What needs to be done: Scan the records for the string "agent". State how many lines contain it and add nothing.
......
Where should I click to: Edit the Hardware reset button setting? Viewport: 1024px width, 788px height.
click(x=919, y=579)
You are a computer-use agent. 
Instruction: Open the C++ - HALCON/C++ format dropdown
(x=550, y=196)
......
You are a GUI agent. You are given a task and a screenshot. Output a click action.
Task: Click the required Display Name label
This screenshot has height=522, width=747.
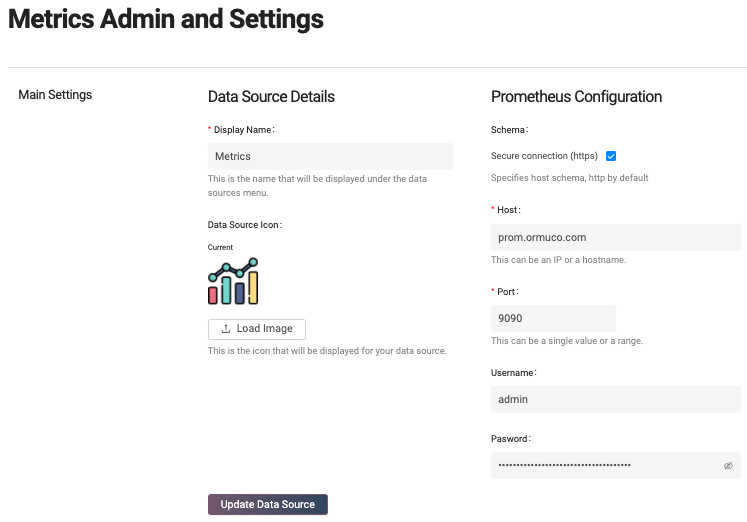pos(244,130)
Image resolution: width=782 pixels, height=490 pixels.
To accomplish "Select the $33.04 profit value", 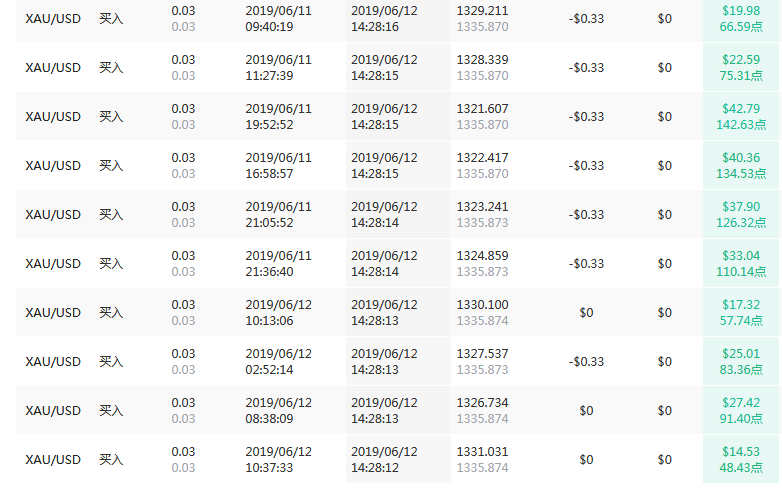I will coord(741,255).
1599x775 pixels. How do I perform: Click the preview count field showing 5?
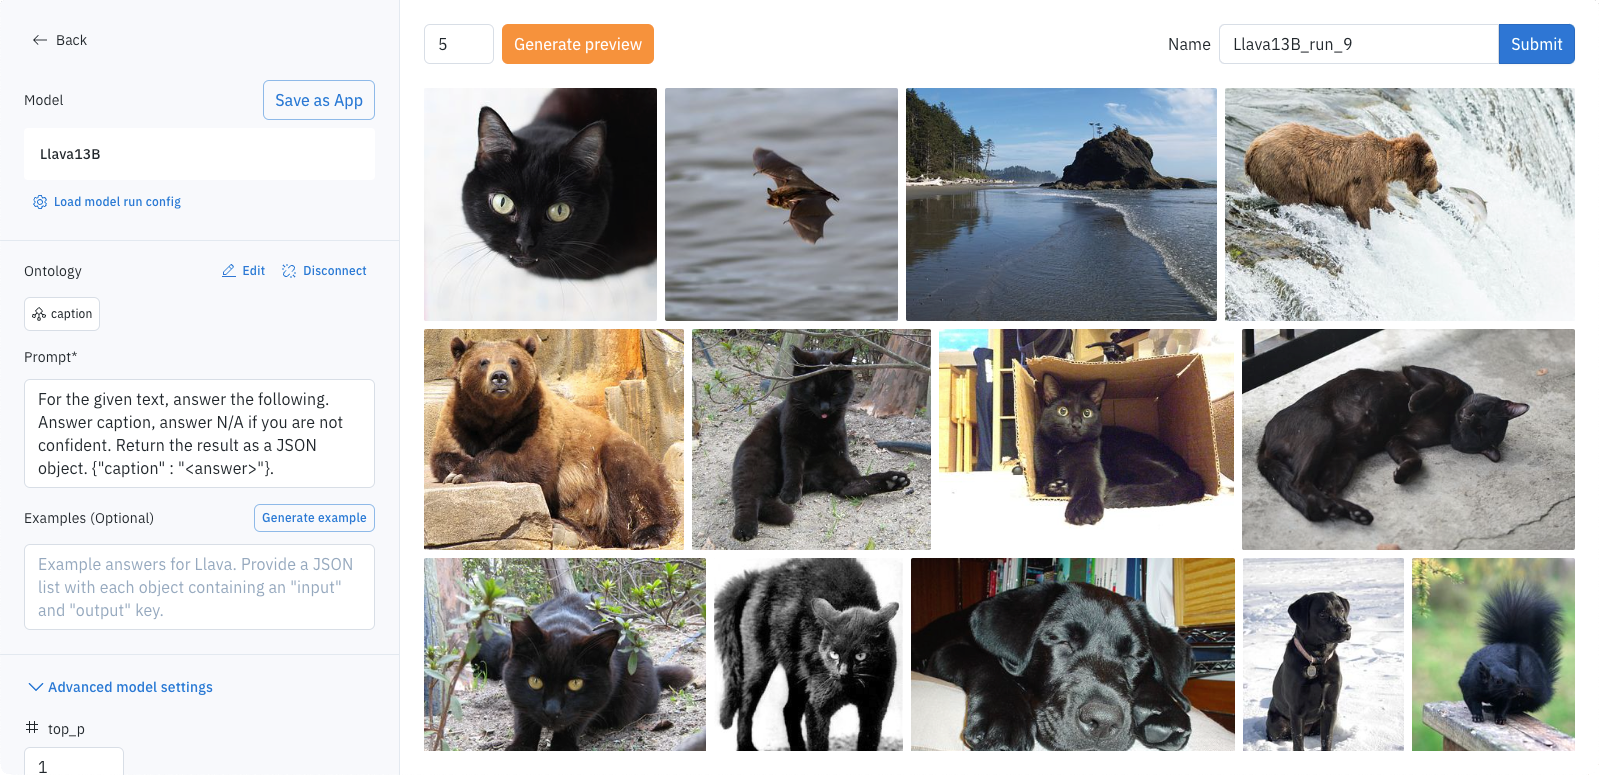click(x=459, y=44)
......
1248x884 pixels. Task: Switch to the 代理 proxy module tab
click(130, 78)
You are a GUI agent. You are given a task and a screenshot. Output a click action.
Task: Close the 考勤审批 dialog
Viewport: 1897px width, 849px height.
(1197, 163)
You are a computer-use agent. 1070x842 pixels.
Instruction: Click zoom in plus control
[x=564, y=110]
......
Answer to the exercise: 4